Title: Musical Meaning: Toward a Critical History
Author: Lawrence Kramer
Published: University of California Press, 2002
Lawrence Kramer is a professor of English and Music. Neither seems to be a speciality. He states in the above book:
"the question of whether music has meaning, becomes, precisely, the meaning of music" (p.2)
It is a conundrum without any solution. But Kramer makes hay out of this by imposing his own interpretations on pieces of music, whether or not they fit.
Moonlight Sonata
Beethoven's "Moonlight Sonata" is analysed thus:
- It epitomises and enacts love's renunciation (p.32)
- It is a school for erotic love (p.40)
- It is a model of identity-defining sexual love (p.45)

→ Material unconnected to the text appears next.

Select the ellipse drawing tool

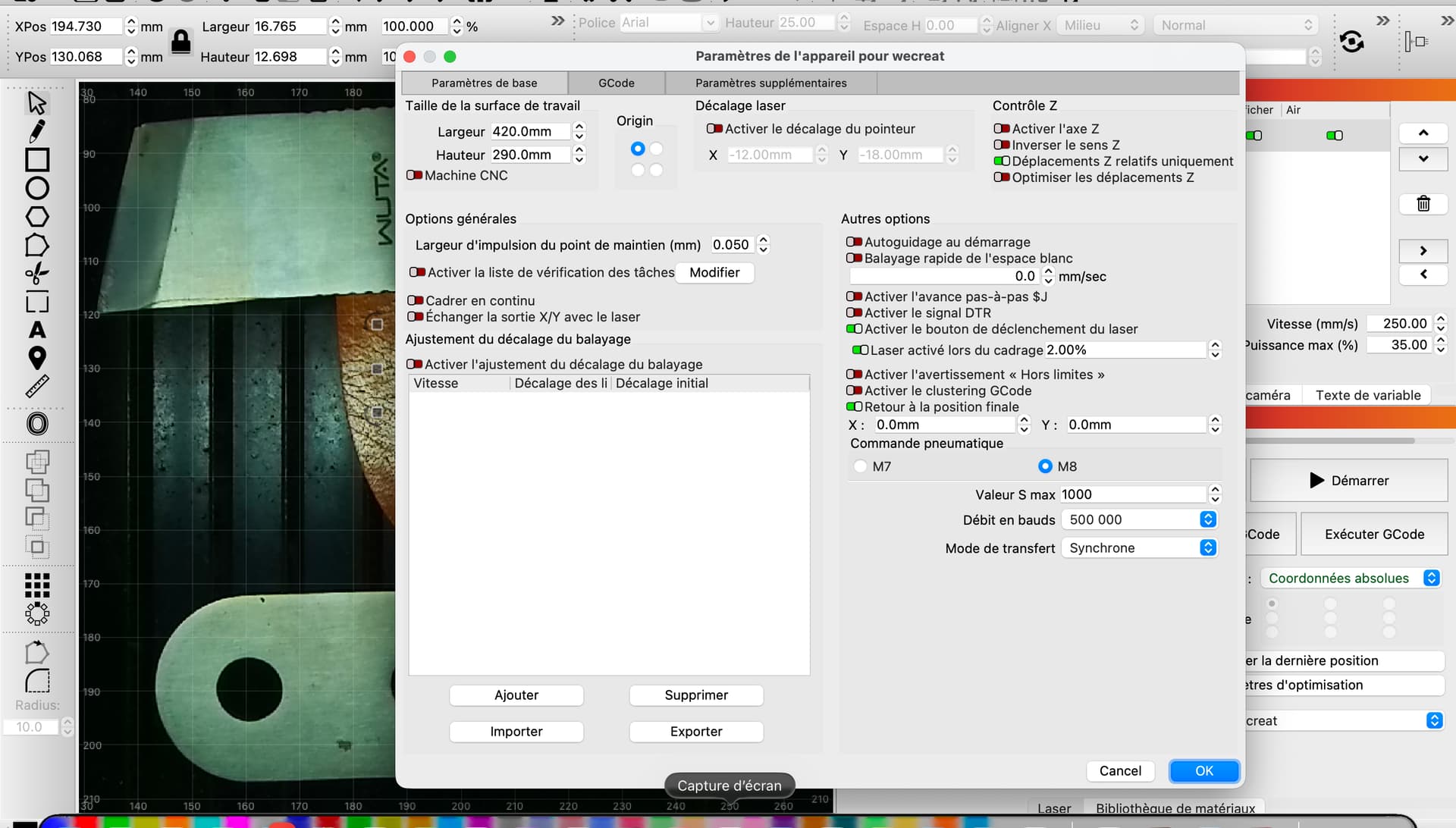[36, 188]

- The single theme is sublimely impressive (p.32)
- The single theme is a search for resignation (p.36)
- The dotted rhythm is the hesitant look of the renouncer (p.36)

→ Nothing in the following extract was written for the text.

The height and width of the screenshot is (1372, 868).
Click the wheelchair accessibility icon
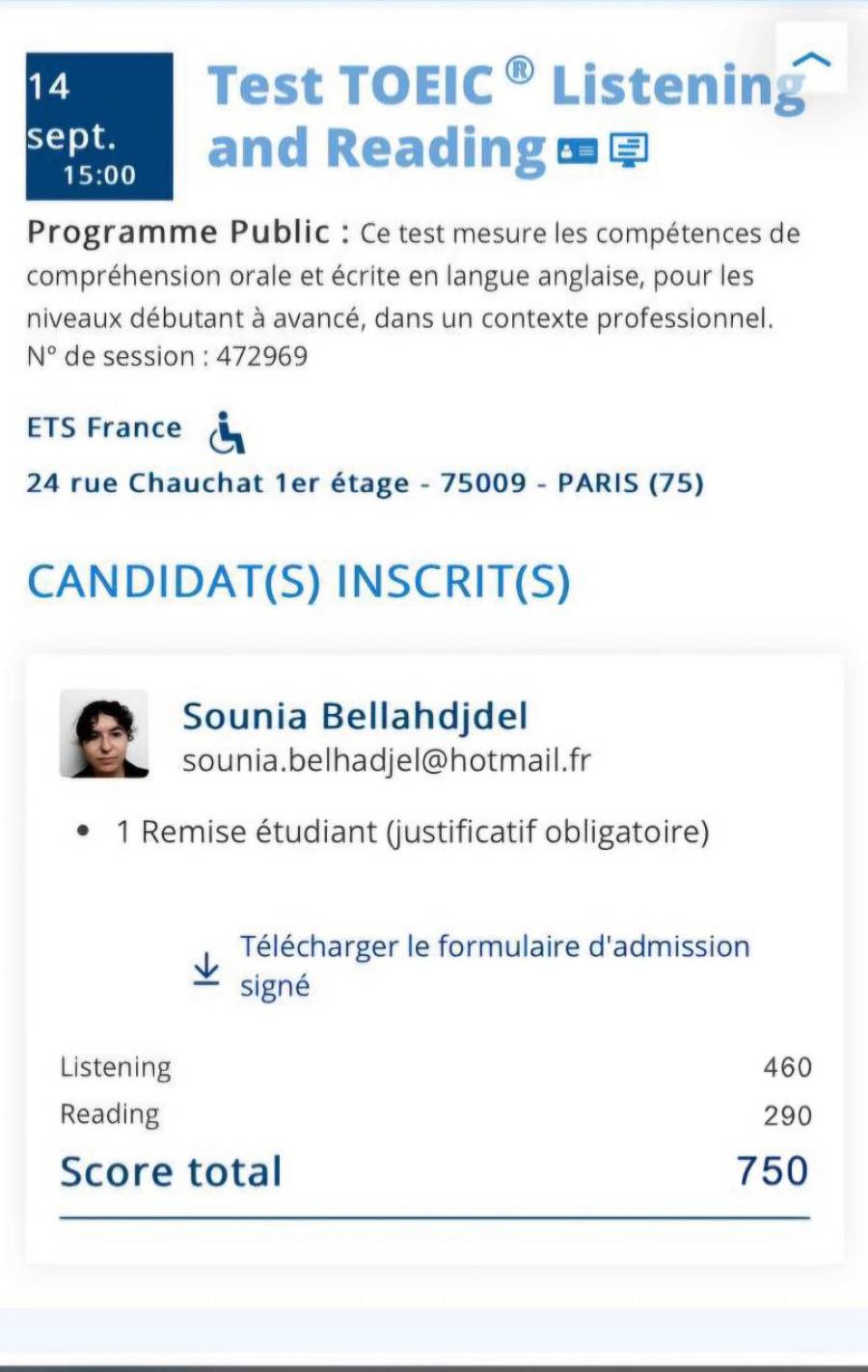coord(227,432)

- The changing harmony shows Freudian mourning and reliving (p.36)
- The form is the result of spontaneity (p.40)
- The flow of the fingers is that of a serenading lover (p.36)
- The physical playing of the work is charged with sensuality (p.48)
- The dedication to Giulietta Guicciardi is an articulation of sexual desire (p.37)
- The cultural work of the piece is to make the domestic sublime (p.42)
That is a heavy load of meaning for someone who questions whether music has any meaning! That is because the agenda of people like Kramer is to say that music means nothing until they have decided what it means. This leaves the composer with no possible way of writing music which sets out to communicate something specific since there is no connection between what the composer means and what the analyst finds.
Musicology, by what standard?
Fundamentally, such "musicology" is an attack on truth. But Kramer is not concerned with truth. He set out his stall for humanistic music thus:
"The theories that ground [postmodernist] strategies are radically anti-foundationalist, anti-essentialist, and anti-totalising. They emphasise the constructedness, both linguistic and ideological, of all human identities and institutions. They insist on the relativity of all knowledge to the disciplines - not just the conceptual presuppositions but the material, discursive, and social practices - that produce and circulate knowledge. While often disagreeing with each other, post-structuralists, neopragmatists, feminists, psychoanalytic theorists, critical social theorists, multiculturalists and others have been changing the very framework within which disagreement can meaningfully occur."
Kofi Agawu explains what Kramer meant:
"A simple - though I hope not simplistic - account of Kramer’s statement may be given as follows. We should now accept that there are no nuggets of identity, no positivisms, no irreducible essences. There are no invariant first principles, no God or universal reason, no single grand narratives by which human history can be conceptualised. Our epistemologies are constructed and situated. Everything is fragmented and discontinuous: all truths are partial and provisional. Nothing is ever objective, nothing is ever “new,” and nothing can be taken for granted. This bold attempt to wipe the slate clean is, of course, salutary, a long overdue and a much-needed initiative to liberate musicology (and music theory) from their ostensible conservatism and complacency." (from Analysing Music under the New Musicological Regime)
Kramer has declared cultural war. And it's a pretty pathetic call to arms. After all, who will know what he means when he blows the trumpet?